**Aim of the task:**
Turn the lines of the listing into a numbered list, skipping blank lines. Begin at the line that has "Mute track A1 with M button" and end after the line that has "Action: (x=471, y=191)".

Text and element pointing records:

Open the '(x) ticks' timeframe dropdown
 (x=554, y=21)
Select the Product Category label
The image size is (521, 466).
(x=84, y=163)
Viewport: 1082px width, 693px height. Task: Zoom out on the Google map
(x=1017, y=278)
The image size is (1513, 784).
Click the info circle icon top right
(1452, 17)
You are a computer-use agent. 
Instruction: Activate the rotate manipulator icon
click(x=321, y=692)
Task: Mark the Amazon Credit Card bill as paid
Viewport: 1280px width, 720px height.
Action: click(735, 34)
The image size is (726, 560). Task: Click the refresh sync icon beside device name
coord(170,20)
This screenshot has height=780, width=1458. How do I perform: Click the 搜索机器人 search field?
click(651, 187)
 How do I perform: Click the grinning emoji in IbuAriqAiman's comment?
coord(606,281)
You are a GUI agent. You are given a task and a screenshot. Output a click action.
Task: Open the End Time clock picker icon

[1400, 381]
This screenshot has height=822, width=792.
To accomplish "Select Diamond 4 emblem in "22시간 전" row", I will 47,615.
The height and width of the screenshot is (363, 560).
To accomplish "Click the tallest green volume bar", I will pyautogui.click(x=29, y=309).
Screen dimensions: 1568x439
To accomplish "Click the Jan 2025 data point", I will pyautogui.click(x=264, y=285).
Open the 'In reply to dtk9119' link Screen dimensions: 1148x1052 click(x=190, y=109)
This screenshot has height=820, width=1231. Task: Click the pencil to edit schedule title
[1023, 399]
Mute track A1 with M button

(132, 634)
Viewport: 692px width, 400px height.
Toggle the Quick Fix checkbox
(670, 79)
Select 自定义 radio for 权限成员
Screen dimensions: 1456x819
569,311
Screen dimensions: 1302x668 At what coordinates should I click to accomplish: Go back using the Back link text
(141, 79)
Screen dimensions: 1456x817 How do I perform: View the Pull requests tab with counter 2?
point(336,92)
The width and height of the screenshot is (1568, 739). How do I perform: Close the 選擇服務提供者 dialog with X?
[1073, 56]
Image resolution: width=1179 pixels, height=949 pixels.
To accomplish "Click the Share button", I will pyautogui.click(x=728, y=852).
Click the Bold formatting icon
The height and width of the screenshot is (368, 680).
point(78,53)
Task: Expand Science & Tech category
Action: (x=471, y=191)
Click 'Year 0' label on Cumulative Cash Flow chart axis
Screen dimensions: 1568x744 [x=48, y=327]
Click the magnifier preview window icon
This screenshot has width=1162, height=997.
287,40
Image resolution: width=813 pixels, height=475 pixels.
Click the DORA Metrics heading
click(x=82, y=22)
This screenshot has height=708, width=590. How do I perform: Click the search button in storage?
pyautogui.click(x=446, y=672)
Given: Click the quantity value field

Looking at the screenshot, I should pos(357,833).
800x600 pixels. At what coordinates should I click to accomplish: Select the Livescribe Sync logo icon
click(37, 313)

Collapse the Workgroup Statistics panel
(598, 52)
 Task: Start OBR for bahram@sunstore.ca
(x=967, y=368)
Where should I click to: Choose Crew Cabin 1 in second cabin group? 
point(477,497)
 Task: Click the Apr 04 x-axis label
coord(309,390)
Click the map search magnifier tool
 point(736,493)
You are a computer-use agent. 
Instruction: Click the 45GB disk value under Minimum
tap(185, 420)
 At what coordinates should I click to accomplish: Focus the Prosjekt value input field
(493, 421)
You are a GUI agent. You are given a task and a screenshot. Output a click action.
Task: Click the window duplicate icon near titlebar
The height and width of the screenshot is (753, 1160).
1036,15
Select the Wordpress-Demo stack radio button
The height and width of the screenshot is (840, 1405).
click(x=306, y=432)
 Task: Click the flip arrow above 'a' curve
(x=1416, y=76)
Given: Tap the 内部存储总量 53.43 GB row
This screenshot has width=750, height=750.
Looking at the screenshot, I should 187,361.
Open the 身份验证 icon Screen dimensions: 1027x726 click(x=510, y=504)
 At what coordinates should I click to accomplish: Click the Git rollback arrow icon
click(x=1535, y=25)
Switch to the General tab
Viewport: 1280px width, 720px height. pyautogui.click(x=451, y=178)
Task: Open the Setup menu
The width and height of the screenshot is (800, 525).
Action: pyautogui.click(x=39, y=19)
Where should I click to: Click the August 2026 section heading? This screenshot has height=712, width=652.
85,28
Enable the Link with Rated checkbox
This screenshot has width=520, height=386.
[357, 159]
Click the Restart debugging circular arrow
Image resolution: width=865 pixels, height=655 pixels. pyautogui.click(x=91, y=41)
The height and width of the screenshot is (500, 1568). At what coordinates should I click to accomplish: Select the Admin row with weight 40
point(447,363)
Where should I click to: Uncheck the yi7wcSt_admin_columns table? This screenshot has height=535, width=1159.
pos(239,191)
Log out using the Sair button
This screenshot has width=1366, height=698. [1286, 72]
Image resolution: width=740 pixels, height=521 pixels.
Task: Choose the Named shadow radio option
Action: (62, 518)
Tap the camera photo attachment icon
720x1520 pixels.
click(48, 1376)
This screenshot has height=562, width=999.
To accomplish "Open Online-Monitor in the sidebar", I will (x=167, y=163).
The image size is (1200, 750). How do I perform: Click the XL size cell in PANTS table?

**Output:**
1. Mute track A1 with M button
2. (132, 634)
3. Viewport: 692px width, 400px height.
4. Toggle the Quick Fix checkbox
5. (670, 79)
6. Select 自定义 radio for 权限成员
7. Screen dimensions: 1456x819
8. 569,311
9. Screen dimensions: 1302x668 At what coordinates should I click to accomplish: Go back using the Back link text
10. (141, 79)
11. Screen dimensions: 1456x817 How do I perform: View the Pull requests tab with counter 2?
12. point(336,92)
13. The width and height of the screenshot is (1568, 739). How do I perform: Close the 選擇服務提供者 dialog with X?
14. [1073, 56]
15. Image resolution: width=1179 pixels, height=949 pixels.
16. To accomplish "Click the Share button", I will pyautogui.click(x=728, y=852).
17. Click the Bold formatting icon
18. The height and width of the screenshot is (368, 680).
19. point(78,53)
20. Task: Expand Science & Tech category
21. Action: (x=471, y=191)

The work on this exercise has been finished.